Let $G = (V,E)$ be an infinite (simple and undirected) graph. An orientation of $G$ is a choice of direction $x\to y$ or $y\to x$ for each edge $\{x,y\}\in E$. Given an orientation of $G$, an infinite path is a sequence of vertices $(v_i)_{i\in \mathbb{N}}$ such that either $v_i\to v_{i+1}$ for all $i$ (this is a forwards path) or $v_{i+1}\to v_i$ for all $i$ (this is a backwards path). Note that any cycle in the orientation $a_1\to a_2\to \dots \to a_n\to a_1$ gives rise to infinite paths, both forwards and backwards.
Question: Which graphs admit an orientation with no infinite paths?
If $G$ contains an infinite clique $C$, then any orientation of $G$ has an infinite path. Proof: Enumerate a countably infinite subset $C'$ of $C$ by $C' = (v_i)_{i\in \mathbb{N}}$. For each pair $(v_i,v_j)$ with $i<j$, color this pair red if $v_i\to v_j$ and blue if $v_j\to v_i$. By Ramsey's theorem, there is an infinite monochromatic subset $H\subseteq C'$. If $H$ is monochromatic red, then its vertices (enumerated in increasing order) form an infinite forwards path. If $H$ is monochromatic blue, then its vertices (enumerated in increasing order) form an infinite backwards path.
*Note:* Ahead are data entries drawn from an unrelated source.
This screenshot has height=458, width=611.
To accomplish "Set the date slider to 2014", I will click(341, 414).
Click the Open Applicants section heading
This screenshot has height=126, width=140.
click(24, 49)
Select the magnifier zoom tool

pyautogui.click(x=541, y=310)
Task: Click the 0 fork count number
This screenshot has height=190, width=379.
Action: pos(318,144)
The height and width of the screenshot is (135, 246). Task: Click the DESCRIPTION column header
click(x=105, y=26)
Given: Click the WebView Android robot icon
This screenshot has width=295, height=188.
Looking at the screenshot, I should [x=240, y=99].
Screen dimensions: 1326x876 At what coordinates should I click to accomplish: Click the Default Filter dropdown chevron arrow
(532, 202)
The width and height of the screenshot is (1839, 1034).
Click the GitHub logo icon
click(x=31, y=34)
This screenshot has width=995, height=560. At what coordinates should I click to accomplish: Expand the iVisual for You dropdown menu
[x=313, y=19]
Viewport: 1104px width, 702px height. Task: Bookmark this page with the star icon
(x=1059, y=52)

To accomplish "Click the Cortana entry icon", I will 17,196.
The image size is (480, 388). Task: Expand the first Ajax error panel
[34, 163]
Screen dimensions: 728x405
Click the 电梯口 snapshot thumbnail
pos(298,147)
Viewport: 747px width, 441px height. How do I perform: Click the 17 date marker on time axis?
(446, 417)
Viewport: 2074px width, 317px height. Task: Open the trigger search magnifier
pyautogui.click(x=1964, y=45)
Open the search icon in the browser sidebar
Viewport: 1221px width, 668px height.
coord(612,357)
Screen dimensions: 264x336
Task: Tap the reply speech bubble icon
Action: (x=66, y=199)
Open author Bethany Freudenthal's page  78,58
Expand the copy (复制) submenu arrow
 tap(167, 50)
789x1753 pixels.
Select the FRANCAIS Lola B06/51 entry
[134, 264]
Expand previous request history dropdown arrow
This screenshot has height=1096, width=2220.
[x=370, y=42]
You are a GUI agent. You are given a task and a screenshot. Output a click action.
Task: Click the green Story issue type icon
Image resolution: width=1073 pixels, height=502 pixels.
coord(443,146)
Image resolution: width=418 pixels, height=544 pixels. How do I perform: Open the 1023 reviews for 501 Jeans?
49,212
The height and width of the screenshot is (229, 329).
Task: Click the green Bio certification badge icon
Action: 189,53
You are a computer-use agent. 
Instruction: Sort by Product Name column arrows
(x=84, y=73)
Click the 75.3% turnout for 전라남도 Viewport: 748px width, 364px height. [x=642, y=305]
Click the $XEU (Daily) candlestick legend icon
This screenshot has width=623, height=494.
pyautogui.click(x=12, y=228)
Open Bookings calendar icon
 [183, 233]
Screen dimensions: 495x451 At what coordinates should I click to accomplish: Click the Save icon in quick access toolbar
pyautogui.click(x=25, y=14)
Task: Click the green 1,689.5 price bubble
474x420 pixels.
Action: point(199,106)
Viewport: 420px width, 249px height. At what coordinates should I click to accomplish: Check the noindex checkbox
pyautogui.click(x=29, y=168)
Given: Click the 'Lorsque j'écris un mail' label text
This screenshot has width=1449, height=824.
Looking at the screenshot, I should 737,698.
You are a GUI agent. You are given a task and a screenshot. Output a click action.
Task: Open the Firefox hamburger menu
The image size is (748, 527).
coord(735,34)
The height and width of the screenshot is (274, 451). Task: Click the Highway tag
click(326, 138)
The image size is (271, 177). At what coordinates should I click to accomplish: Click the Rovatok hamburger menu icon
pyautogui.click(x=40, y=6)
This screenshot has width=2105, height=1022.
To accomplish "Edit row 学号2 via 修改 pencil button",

On the other hand, if $G$ is $k$-colorable, then it admits an orientation in which every path has length at most $k$. This is the easy direction of the proof of the Gallai-Hasse-Roy-Vitaver theorem. The hard direction does not apply here, because having no infinite path is a much weaker assumption than the existence of a finite bound on the length of paths.
What happens if $G$ has no infinite clique, but is not $k$-colorable for any $k$?